‘The Ghosts of Nothing have embarked on a series of imagined and mime-based performances within the conceptual architecture of a ‘world tour’ of a ‘rock opera’ titled In Memory of Johnny B Goode remedialised as a ‘play’ in three acts:
1. World Tour of Abandoned Music Venues 2014 – 2015
2. World Tour of Remote Wilderness 2015 – 2016
3. World Tour of Abandoned Goal-Houses 2016 – 2017
Contemporary Art Tasmania will host the Tasmanian mime-based performance as part of the Ghosts of Nothing: World Tour of Remote Wilderness 2015 – 2016. For this performance the Ghosts of Nothing will collaborate with Laura Purcell.’
Human Animal Exchange’s They Saw a Thylacine is touring Australia (including Tasmania) in 2016. The production has been nominated for many, many awards and the trailer (below) is quite charming. Dates and details here.

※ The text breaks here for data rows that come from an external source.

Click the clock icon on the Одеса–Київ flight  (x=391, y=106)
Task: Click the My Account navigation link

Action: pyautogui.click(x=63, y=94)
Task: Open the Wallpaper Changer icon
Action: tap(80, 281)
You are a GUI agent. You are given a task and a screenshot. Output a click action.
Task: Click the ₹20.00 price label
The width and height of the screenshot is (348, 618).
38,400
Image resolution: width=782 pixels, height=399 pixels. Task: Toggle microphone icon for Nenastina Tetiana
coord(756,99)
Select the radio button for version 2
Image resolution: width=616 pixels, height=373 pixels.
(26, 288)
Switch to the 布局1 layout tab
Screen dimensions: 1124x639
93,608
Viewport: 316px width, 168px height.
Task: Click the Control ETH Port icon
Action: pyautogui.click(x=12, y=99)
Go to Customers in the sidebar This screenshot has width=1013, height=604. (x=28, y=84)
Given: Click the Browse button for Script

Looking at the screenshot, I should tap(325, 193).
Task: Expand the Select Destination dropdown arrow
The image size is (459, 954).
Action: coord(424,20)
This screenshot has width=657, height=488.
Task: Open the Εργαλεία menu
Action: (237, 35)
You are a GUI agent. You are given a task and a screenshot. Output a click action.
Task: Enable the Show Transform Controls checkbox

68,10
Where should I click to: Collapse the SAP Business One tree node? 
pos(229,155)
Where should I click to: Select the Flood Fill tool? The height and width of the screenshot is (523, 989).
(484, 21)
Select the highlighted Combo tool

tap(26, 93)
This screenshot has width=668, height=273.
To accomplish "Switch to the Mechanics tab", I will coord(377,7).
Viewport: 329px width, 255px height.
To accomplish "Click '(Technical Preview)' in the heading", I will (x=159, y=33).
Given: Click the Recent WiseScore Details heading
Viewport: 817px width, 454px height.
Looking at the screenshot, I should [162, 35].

Ten Days on the Island Artistic Director David Malacari reflecting on what he’s seen and what he’s thinking about in terms of the 2017 Festival program:
‘But then there are the amazing things. A Korean re-imagining of a Marquez tale in traditional Korean pansori style, or a performance installation in an old water pumping station at night time where a small audience, armed with torches, was led down through the vast concrete halls of an abandoned complex that has been turned over as a venue for street artists.
Wouldn’t that be something to wish for in Tasmania – a venue in which young artists could experiment and expand their craft and imaginations – really turning Tasmania into a creative state? Macquarie Point? Inveresk? An old hydro facility somewhere on the island? The old Burnie paper mill?’
Yes! Yes please … keep thinking in this direction. As much as I’ve enjoyed a number of outstanding mainstage shows it’s the unusual venues and experiences that (personally) really enliven and enrich my experience (as creator and/or audience).
I wonder what immersive theatre fans make of sites / experiences like the Port Arthur Historic Site? I think it feels too close to home for me – the tragedy and weight of the history there – I think I’d find it hard to slip into the receptive, playful mindset that’s my norm for shows like Sleep No More and Then She Fell. Or, if I did, I think I’d feel guilty about doing so.
I remember my first trip back to Tasmania after the Port Arthur massacre. I was on the boat from the mainland to Tasmania and as we neared land large groups of passengers (and me) stood looking quietly out the windows. For a minute or two there was no excited – end of a long trip, start of a holiday or return home – buzz. Just quiet. I wouldn’t have known what to say then. I don’t know what to say about it now.